::: Given entries :::
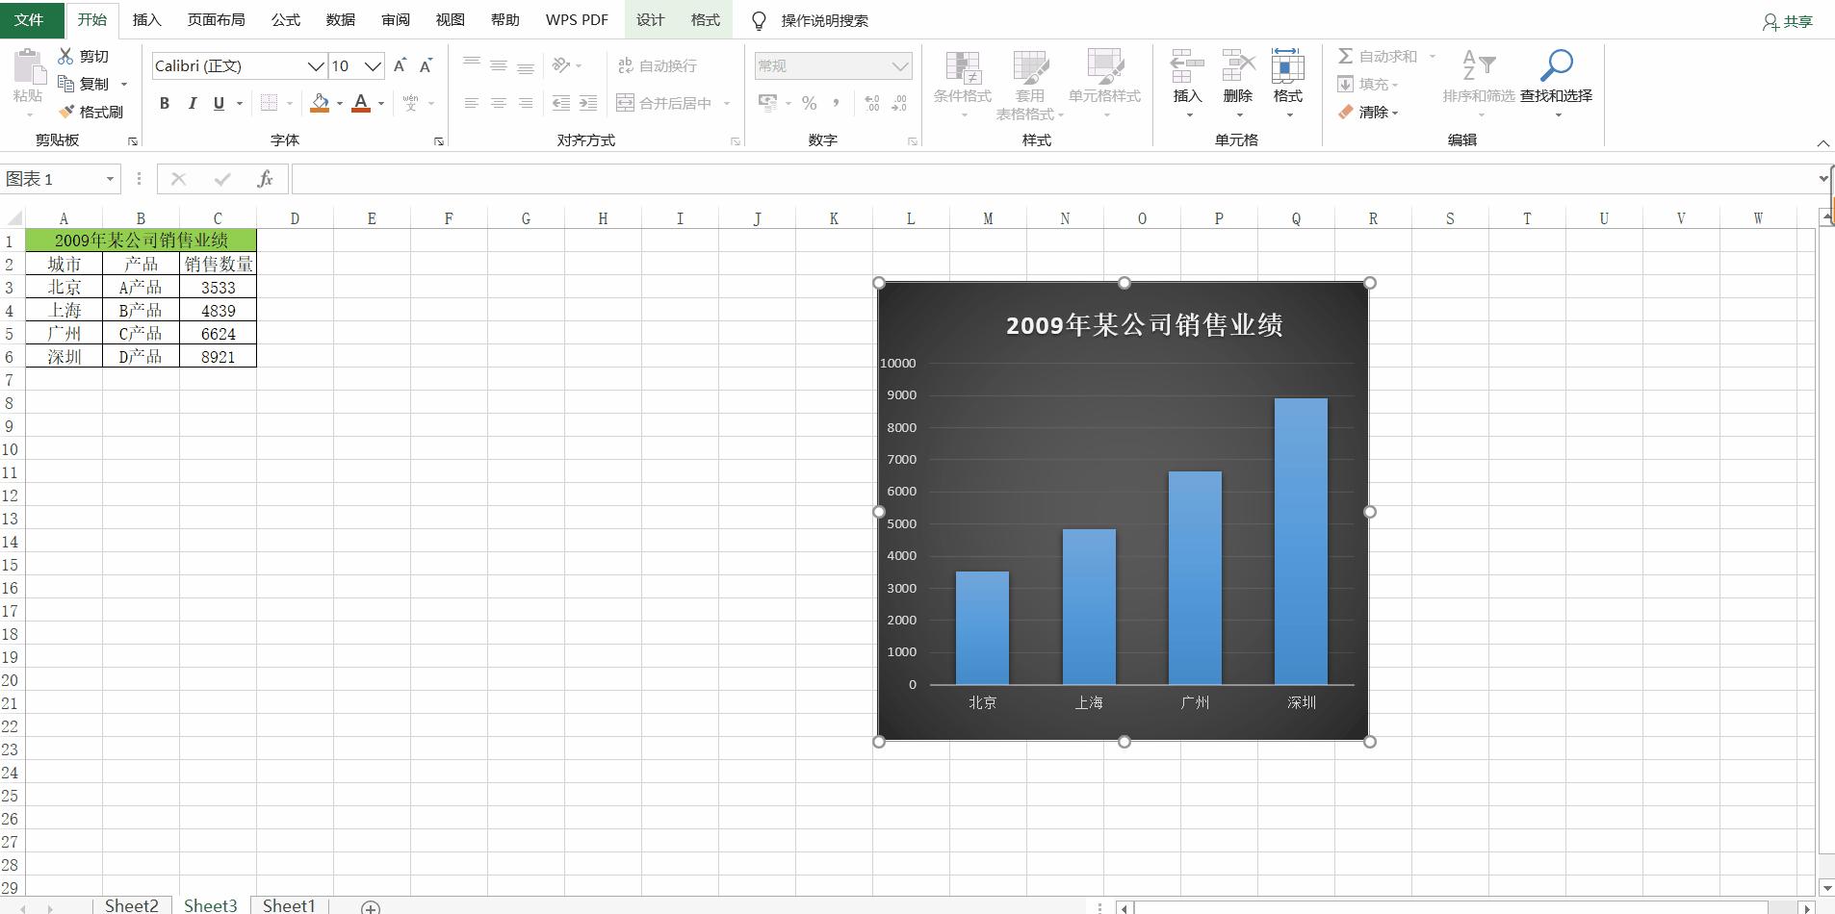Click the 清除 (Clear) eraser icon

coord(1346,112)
:::
::: Given entries :::
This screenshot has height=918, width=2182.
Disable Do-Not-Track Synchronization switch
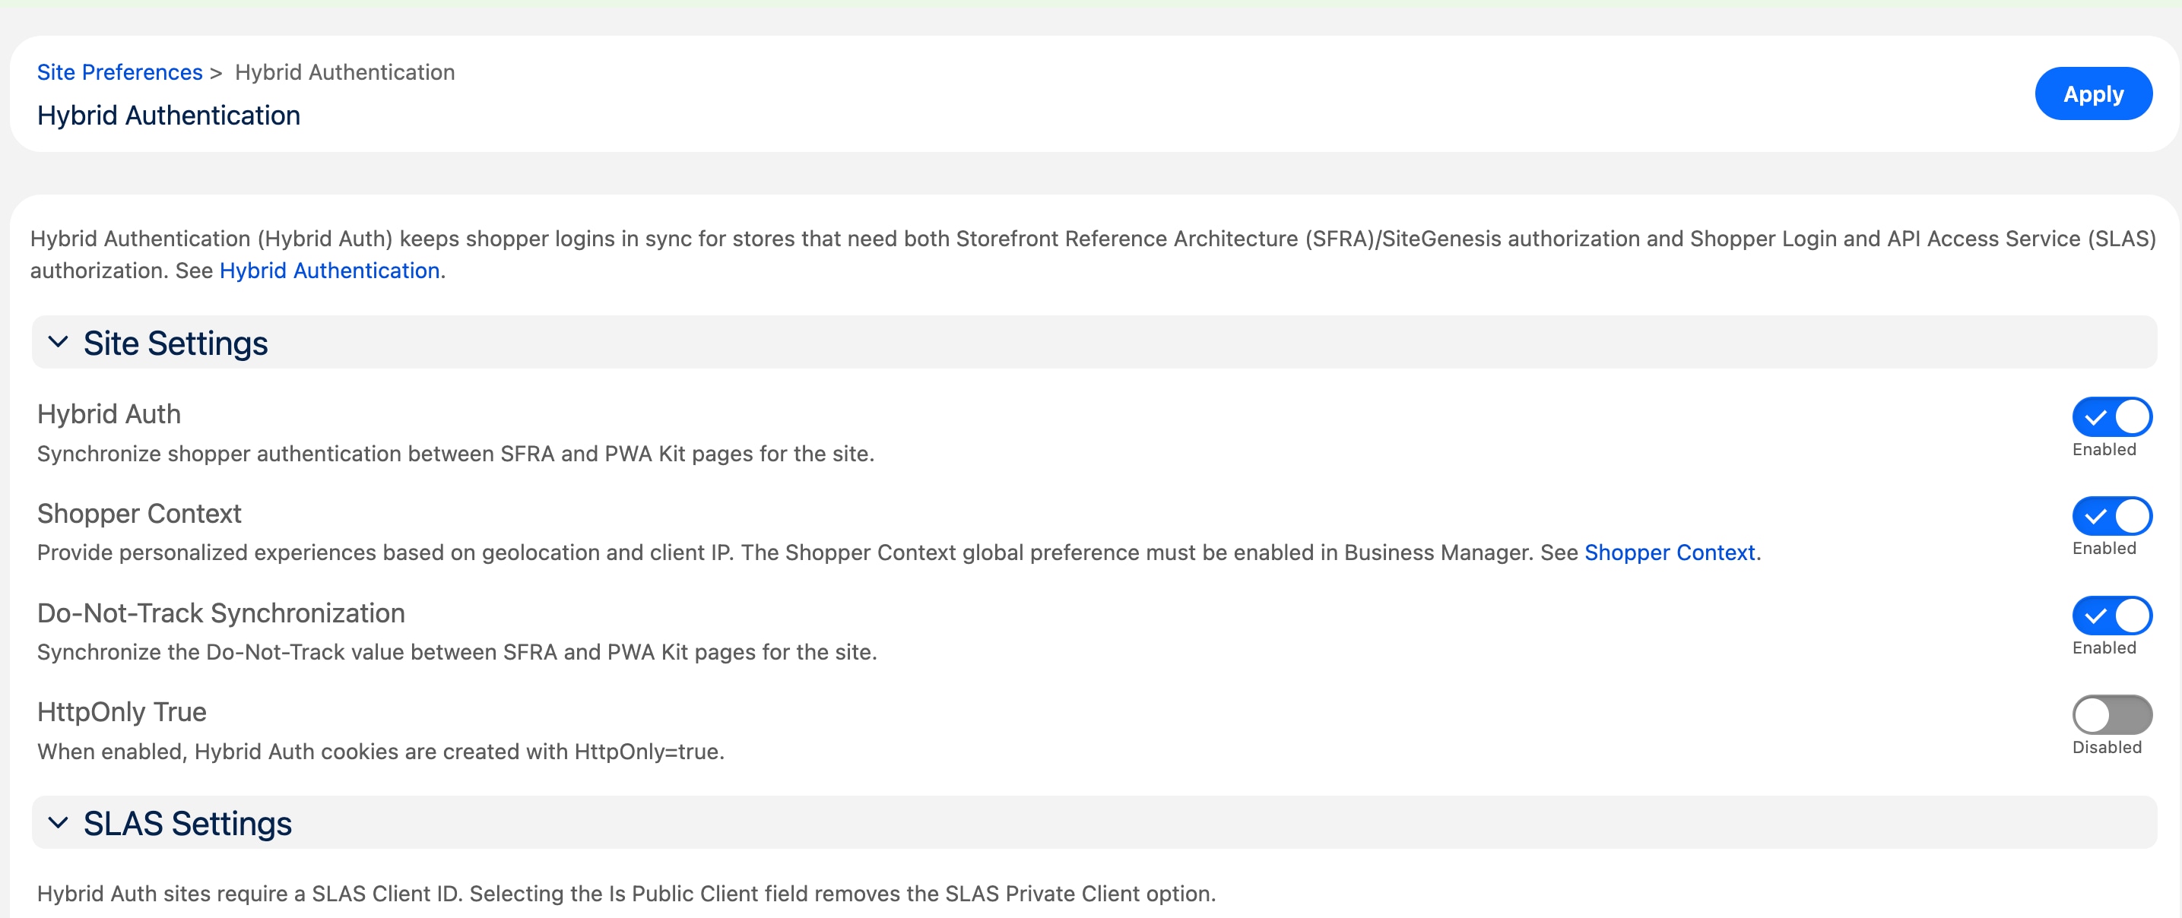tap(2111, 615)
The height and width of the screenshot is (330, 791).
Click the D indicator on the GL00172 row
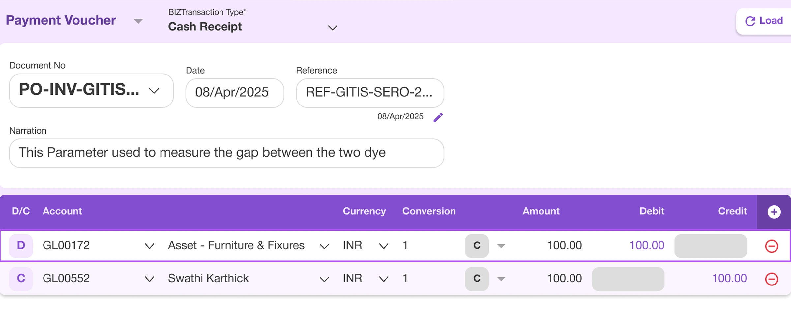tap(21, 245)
:::
### Task statement:
Within the entries above, count the lines that include "height". The answer is that number alone.

### Expected answer:
2